O projeto cripto apoiado por Trump, World Liberty Financial, deve em breve receber aprovação para operar como um banco fiduciário nacional, em meio a preocupações sobre potenciais conflitos de interesse envolvendo o presidente dos EUA.
De acordo com um relatório de terça-feira da NOTUS, Jonathan Gould, do Gabinete do Controlador da Moeda (OCC), deve anunciar sua decisão sobre o pedido da World Liberty Financial em breve.
Dois ex-funcionários anônimos do OCC disseram à agência de notícias que a aprovação é quase garantida, com uma fonte afirmando que a rejeição do pedido era "inconcebível".
Em janeiro, a World Liberty Financial estabeleceu uma empresa fiduciária nos EUA e apresentou o pedido ao OCC, após a aprovação condicional do regulador a várias empresas de cripto, incluindo Circle, Ripple e BitGo.
A concessão da licença de banco fiduciário federal permitiria à World Liberty emitir e resgatar sua stablecoin USD1 (USD1), gerenciar reservas, fornecer custódia de ativos digitais e oferecer serviços de conversão e liquidação sob um único regulador federal.
Isso anularia muitas regulamentações estaduais, aumentaria a credibilidade junto às instituições dos EUA, permitiria pagamentos e liquidações mais eficientes na plataforma e permitiria a emissão direta sem depender de intermediários de terceiros.

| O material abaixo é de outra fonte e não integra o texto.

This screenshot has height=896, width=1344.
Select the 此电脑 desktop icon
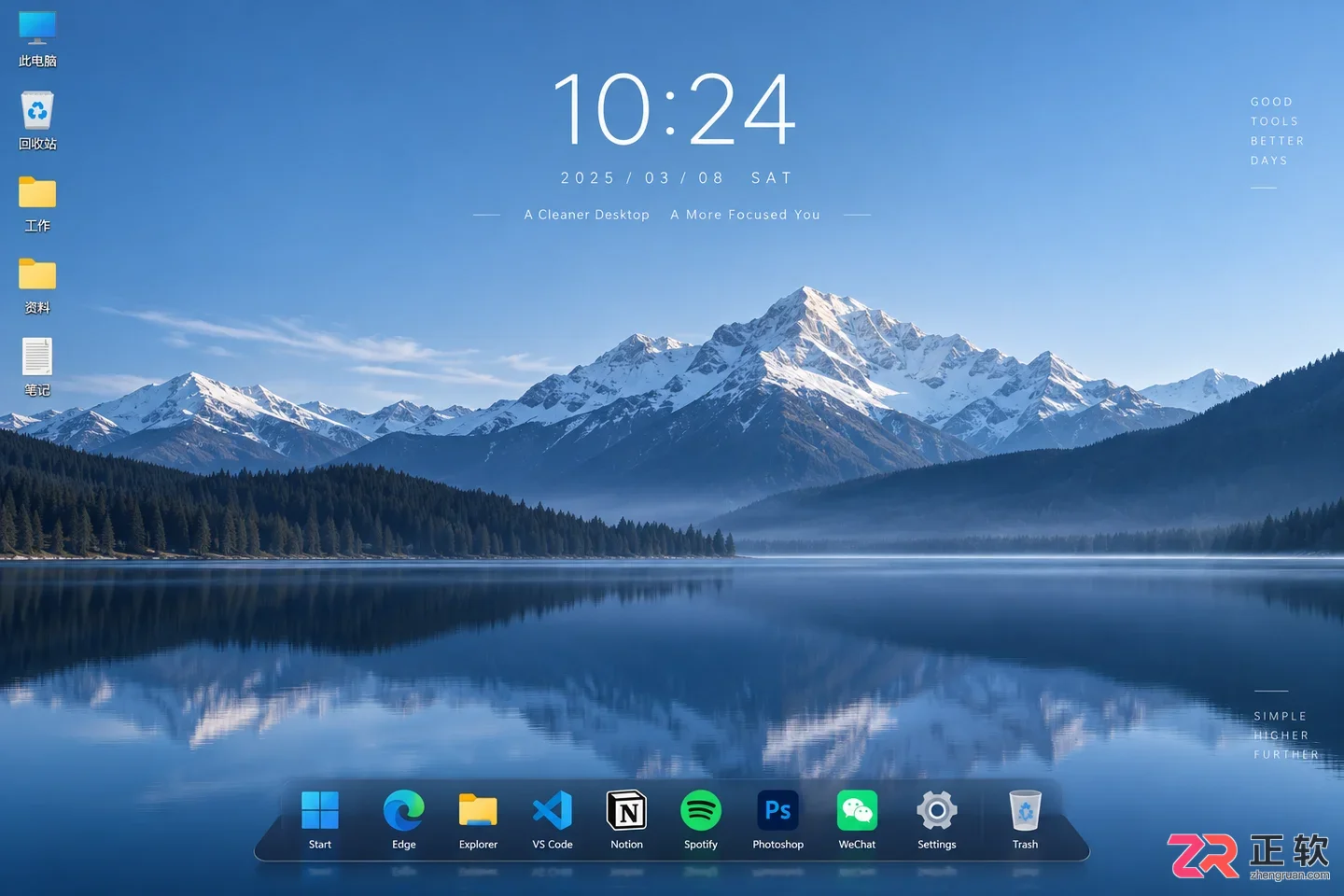pos(37,39)
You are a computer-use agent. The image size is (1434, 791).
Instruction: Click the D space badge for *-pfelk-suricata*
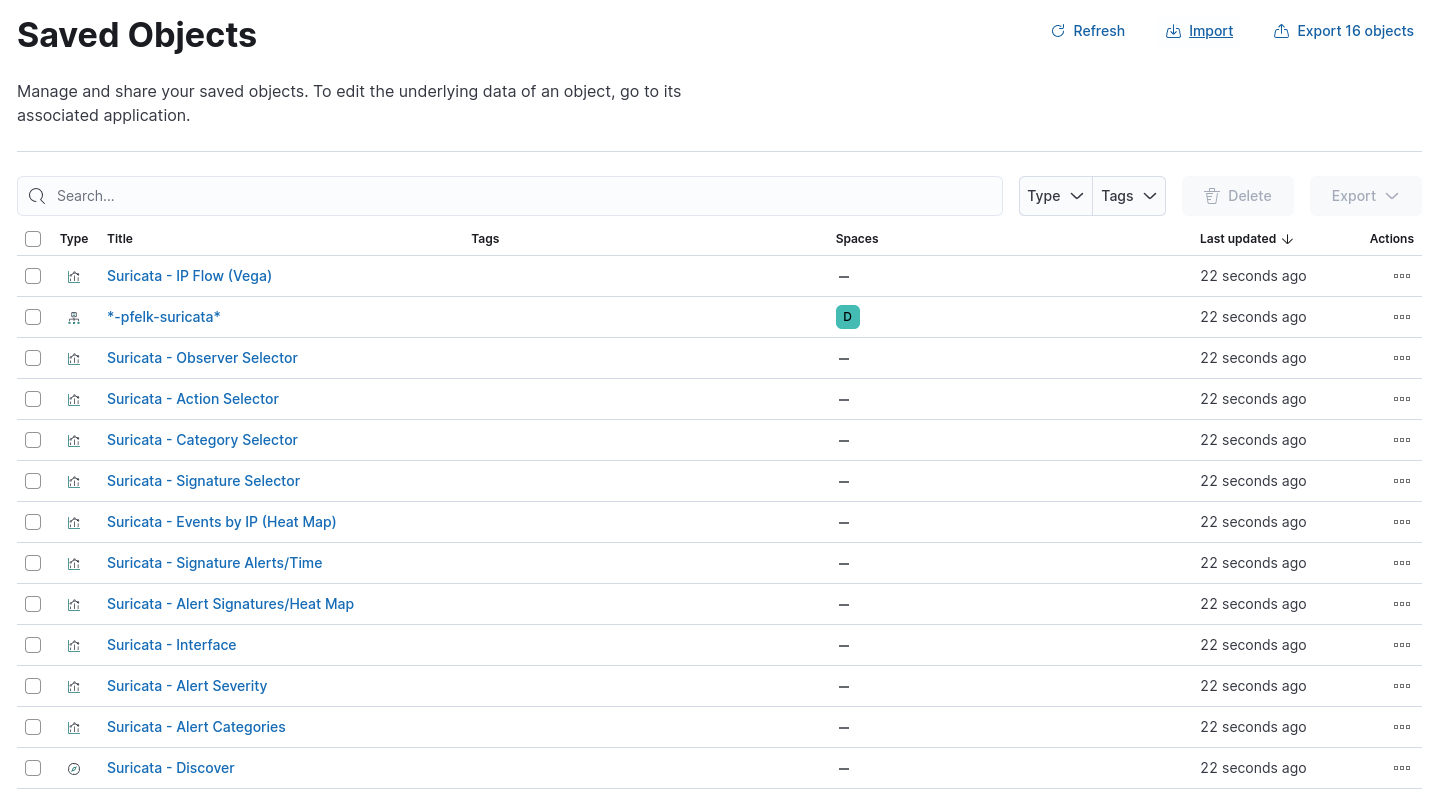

A BitGo atualmente atua como seu intermediário.
A aprovação do OCC, no entanto, provavelmente alimentará mais reações políticas negativas sobre os potenciais conflitos de interesse do atual presidente dos EUA.
Donald Trump e sua família detêm interesses financeiros substanciais na World Liberty, que eles co-fundaram alguns meses antes da eleição presidencial de 2024. Suas divulgações mostram que 75% dos lucros da venda do token nativo da WLFI vão para uma entidade controlada por Trump, a DT Marks DEFI LLC.
A Reuters estimou em um relatório de 9 de junho que a família Trump obteve mais de US$ 2,3 bilhões em lucros em quatro empreendimentos cripto desde o início do segundo mandato de Trump — com a World Liberty respondendo pela maior parte.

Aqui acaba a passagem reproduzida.